**What to do**
(1) Say whether each statement agrees with the passage on model categories, answering yes or no and quoting the words that decide it: (a) Teleonomic modeling has been applied to problems in animal nutrition. (b) Empirical models have been used in animal nutrition for more than a century. (c) Big data methods are, at their core, mechanistic models.
(2) List every work cited in the passage on model categories, giving the authors and year of each.

**Exercise passage**
>>>

Model Categories—Strengths and Limitations

Three categories of models can potentially be applied in agricultural sciences, which are teleonomic, empirical, and mechanistic (France and Kebreab, 2008). Teleonomic modeling, which models goal-directed behavior of a system, has not yet been applied to problems in animal nutrition and physiology, though it has been used in plant and crop modeling (Thornley and France, 2007). Empirical models have been used in the field of animal nutrition for over a hundred years, particularly in development of feeding systems. These types of models use experimental data to directly quantify relationships that are usually based at a single level. For example, Niu et al. (2018) developed a series of empirical models to describe the relationship between enteric methane emissions with explanatory variables including daily feed intake, nutrient composition of the diet, and level of milk production. Empirical modeling describes data by accounting for inherent variation in the data; therefore, it is based on observation and experiment and not necessarily on understanding of underlying biological processes. Advances in precision agriculture technologies are bringing the methods and potential benefits of big data to the dairy world (Bewley, 2017). At their core, big data methods to extract information from large, often noisy datasets are empirical models. These methods can be powerful tools to support and improve animal husbandry (e.g., Stangaferro et al., 2016; Borchers et al., 2017) However, empirical models have a number of basic limitations that can only be accommodated through development and utilization of knowledge of underlying physiological and metabolic processes (Baldwin, 1995).

<<<

**Entries provided**
>>>

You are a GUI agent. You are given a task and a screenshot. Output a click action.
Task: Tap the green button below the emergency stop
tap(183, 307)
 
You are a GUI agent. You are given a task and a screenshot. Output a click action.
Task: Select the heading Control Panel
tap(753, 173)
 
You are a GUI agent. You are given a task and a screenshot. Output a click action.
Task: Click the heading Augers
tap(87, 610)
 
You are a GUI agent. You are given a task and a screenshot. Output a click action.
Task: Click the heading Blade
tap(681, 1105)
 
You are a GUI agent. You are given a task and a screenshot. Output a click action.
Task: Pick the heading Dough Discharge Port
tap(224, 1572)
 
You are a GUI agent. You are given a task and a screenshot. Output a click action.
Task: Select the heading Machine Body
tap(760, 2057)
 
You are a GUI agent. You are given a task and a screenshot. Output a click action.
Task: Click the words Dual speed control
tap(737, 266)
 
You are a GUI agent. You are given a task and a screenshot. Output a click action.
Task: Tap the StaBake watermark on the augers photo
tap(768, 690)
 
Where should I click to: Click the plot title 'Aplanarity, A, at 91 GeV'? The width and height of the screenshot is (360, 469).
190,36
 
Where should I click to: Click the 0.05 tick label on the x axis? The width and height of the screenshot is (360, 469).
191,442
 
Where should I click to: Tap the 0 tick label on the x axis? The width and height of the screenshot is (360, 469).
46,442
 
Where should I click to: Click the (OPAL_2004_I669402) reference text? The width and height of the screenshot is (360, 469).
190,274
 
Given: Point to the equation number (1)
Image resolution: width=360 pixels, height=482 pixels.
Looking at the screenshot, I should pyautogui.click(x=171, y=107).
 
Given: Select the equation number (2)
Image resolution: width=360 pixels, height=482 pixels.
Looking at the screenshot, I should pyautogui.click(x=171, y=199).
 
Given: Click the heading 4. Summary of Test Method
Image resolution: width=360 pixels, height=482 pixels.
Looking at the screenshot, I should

<<<

**Answers by task**
(1)
(a) No: "has not yet been applied to problems in animal nutrition and physiology"
(b) Yes: "Empirical models have been used in the field of animal nutrition for over a hundred years"
(c) No: "At their core, big data methods to extract information from large, often noisy datasets are empirical models."

(2)
- France and Kebreab, 2008
- Thornley and France, 2007
- Niu et al., 2018
- Bewley, 2017
- Stangaferro et al., 2016
- Borchers et al., 2017
- Baldwin, 1995